Our economy, and the welfare of each and every one of us is currently, as elsewhere in the world, based on the comings and goings of people and goods in vehicles on the roads and increases in traffic volume, simply reflect the generation of more money and more local jobs. For, while individuals can often switch to public transit, business cannot and non rush hour traffic volume is mostly an indicator of business vitality. What we really want is to have well-organized roads systems with traffic that circulates in a manner that does not threaten the safety of the rest of us but which gets stuff delivered promptly and at low cost.

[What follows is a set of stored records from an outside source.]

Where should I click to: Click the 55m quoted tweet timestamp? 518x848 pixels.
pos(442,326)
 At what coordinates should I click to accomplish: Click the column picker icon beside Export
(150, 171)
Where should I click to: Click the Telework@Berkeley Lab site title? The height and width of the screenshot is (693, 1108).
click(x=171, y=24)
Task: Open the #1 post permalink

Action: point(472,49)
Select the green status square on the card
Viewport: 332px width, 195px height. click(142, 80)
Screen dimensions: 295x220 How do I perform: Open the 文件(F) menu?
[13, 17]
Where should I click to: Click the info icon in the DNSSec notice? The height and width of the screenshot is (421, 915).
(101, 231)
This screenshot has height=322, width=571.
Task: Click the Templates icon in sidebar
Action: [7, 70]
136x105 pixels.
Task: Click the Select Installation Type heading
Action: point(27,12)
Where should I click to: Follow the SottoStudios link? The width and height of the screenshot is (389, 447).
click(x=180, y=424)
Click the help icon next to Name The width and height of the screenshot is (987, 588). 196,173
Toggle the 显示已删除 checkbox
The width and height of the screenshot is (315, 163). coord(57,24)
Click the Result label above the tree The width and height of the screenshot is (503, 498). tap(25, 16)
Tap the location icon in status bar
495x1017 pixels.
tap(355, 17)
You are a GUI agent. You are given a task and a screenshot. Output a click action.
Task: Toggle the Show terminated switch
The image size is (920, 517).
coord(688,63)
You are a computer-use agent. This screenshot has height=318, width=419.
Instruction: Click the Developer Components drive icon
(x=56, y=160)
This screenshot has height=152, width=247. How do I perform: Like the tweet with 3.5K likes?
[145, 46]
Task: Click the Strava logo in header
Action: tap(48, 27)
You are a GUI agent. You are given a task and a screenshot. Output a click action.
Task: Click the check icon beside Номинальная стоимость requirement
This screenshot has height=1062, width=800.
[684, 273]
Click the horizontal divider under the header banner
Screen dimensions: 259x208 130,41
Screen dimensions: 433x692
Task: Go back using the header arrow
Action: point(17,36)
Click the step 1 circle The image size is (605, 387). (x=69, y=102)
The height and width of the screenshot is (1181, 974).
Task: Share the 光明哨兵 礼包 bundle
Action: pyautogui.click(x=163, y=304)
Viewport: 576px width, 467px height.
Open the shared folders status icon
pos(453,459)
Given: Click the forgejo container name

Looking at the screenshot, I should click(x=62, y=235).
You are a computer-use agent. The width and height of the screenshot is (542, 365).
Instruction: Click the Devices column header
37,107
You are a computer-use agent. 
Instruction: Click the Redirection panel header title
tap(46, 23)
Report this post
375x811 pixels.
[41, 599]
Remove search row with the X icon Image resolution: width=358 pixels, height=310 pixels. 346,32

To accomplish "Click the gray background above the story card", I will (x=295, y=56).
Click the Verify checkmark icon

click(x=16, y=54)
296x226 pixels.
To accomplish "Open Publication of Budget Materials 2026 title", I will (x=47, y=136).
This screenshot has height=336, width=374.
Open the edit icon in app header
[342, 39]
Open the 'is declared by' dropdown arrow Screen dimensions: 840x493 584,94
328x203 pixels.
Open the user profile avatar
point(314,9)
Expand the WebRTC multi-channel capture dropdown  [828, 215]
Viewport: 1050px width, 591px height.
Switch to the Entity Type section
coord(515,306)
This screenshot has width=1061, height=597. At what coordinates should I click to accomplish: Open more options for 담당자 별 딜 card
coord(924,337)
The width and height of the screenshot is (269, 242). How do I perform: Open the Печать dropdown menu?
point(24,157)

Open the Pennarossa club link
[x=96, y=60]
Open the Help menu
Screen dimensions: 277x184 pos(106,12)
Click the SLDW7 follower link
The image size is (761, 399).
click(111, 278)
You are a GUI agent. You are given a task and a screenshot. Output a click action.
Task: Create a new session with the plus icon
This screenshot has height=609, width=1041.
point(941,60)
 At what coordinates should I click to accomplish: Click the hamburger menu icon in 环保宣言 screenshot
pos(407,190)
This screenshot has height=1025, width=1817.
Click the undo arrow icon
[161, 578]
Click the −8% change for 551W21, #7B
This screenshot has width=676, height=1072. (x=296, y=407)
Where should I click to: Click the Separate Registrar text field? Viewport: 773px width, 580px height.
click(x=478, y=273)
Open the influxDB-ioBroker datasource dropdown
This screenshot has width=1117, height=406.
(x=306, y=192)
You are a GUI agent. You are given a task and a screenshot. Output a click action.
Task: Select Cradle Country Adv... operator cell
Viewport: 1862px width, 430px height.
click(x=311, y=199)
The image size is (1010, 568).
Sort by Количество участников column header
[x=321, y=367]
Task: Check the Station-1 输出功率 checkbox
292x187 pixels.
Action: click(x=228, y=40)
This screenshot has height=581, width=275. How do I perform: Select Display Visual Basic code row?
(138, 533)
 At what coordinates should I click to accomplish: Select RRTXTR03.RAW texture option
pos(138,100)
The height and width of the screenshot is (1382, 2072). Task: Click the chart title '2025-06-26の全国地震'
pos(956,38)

FICTION OR FACT? Recycled paper and fabrics save resources and cut down on waste. The jury is still out on this because recycled paper and fabrics require energy-guzzling factories to recycle them but, more importantly, because recycling programs often tend to convince otherwise responsible people to waste more. After all, the logic says, if our waste will be recycled it is not really waste. I recycle every scrap of everything recyclable that passes though my hands but I often suspect that I am part of a broader responsibility-training-program rather than a serious short term waste reduction effort. Recycling needs to be combined with reduced wasteful consumption.
MYTH: Those annoying Publi-Sac weekly distributions of advertising flyers and the giveaway Métro newspapers are a criminal waste and should be banned.
FACT: These distributions are no more wasteful than daily newspapers and like daily newspapers, nobody gets them unless they want them. Publi-Sac will give you a sticker to say ‘no-thank you' to its deliveries or you can get a sticker from your municipality to say "no" to all unaddressed commercial deliveries (this does not apply to newspapers). Canada Post is exempt from municipal regulations but, if you put a note on your mailbox reading "no unaddressed deliveries, please", they will attach their own sticker and respect your wishes.
MYTH: Municipal tap water is not good enough to drink and bottled water is better.
WRONG: There is no environmental argument here. Regular users of bottled water are "anti-environmental" and complicit in one of the world's most environmentally unfriendly private activities. Municipal water supplies, in Canada at least, are subjected to far higher legal standards of testing and regulation than private bottled water supplies. Bottled water may often taste better than tap water but it is not safer. If you want to help the planet, stay healthy and have better tasting water at the same time, buy a filter and cut out on needless plastic water bottle waste.
MYTH: Giving five cent rebates for people who refuse plastic bags at the checkout is a good way to cut down on plastic bag waste and help the environment.
FACT: Most people who carry their own bags and refuse plastic are doing so because they want to, and not to save five cents, while those who don't bother suffer no penalty. Plastic bags at grocery stores and elsewhere could be virtually eliminated overnight by the simple imposition of a hefty recipient tax on them. Most people would be unwilling to pay, say 25 cents per plastic bag, and alternative reusable bags would then promptly appear in almost every shoppers' hands.
MYTH: Having people consume less is the key to protecting the environment.
FACT: The real problem is that we have too many people on our planet. And, no, I do not have any solutions to suggest for that.